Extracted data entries
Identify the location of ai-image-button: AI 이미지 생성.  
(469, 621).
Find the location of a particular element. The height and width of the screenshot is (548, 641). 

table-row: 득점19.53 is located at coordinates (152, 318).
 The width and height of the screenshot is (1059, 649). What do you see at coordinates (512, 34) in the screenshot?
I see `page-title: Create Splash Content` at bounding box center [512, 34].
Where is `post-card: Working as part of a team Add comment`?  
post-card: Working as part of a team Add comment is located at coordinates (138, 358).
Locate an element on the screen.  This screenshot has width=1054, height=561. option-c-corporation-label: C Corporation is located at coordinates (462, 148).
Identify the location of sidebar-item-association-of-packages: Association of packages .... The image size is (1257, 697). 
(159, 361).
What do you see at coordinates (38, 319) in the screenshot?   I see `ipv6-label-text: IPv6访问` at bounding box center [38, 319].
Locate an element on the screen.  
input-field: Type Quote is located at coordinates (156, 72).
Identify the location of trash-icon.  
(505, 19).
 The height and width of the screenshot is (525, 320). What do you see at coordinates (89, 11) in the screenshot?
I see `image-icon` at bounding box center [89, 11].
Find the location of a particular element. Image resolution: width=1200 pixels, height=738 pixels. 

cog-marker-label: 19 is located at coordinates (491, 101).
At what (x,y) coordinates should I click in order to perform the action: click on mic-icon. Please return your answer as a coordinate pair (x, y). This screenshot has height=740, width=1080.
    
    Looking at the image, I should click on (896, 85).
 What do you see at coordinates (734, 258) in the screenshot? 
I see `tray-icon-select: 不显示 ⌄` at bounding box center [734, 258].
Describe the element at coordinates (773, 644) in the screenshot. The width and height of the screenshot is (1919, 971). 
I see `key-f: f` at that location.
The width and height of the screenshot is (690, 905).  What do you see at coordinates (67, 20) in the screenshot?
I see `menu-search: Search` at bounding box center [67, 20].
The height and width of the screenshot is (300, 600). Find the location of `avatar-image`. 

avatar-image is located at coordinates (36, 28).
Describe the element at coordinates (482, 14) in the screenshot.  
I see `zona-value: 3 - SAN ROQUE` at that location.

▸ **TASK PROMPT**: Reproduce every item above line for line, changing nothing.

▸ **RESULT FOR THIS EXERCISE**:
Identify the location of ai-image-button: AI 이미지 생성.  
(469, 621).
Find the location of a particular element. The height and width of the screenshot is (548, 641). 

table-row: 득점19.53 is located at coordinates (152, 318).
 The width and height of the screenshot is (1059, 649). What do you see at coordinates (512, 34) in the screenshot?
I see `page-title: Create Splash Content` at bounding box center [512, 34].
Where is `post-card: Working as part of a team Add comment`?  
post-card: Working as part of a team Add comment is located at coordinates (138, 358).
Locate an element on the screen.  This screenshot has width=1054, height=561. option-c-corporation-label: C Corporation is located at coordinates (462, 148).
Identify the location of sidebar-item-association-of-packages: Association of packages .... The image size is (1257, 697). 
(159, 361).
What do you see at coordinates (38, 319) in the screenshot?   I see `ipv6-label-text: IPv6访问` at bounding box center [38, 319].
Locate an element on the screen.  
input-field: Type Quote is located at coordinates (156, 72).
Identify the location of trash-icon.  
(505, 19).
 The height and width of the screenshot is (525, 320). What do you see at coordinates (89, 11) in the screenshot?
I see `image-icon` at bounding box center [89, 11].
Find the location of a particular element. Image resolution: width=1200 pixels, height=738 pixels. 

cog-marker-label: 19 is located at coordinates (491, 101).
At what (x,y) coordinates should I click in order to perform the action: click on mic-icon. Please return your answer as a coordinate pair (x, y). This screenshot has height=740, width=1080.
    
    Looking at the image, I should click on (896, 85).
 What do you see at coordinates (734, 258) in the screenshot? 
I see `tray-icon-select: 不显示 ⌄` at bounding box center [734, 258].
Describe the element at coordinates (773, 644) in the screenshot. The width and height of the screenshot is (1919, 971). 
I see `key-f: f` at that location.
The width and height of the screenshot is (690, 905).  What do you see at coordinates (67, 20) in the screenshot?
I see `menu-search: Search` at bounding box center [67, 20].
The height and width of the screenshot is (300, 600). Find the location of `avatar-image`. 

avatar-image is located at coordinates (36, 28).
Describe the element at coordinates (482, 14) in the screenshot.  
I see `zona-value: 3 - SAN ROQUE` at that location.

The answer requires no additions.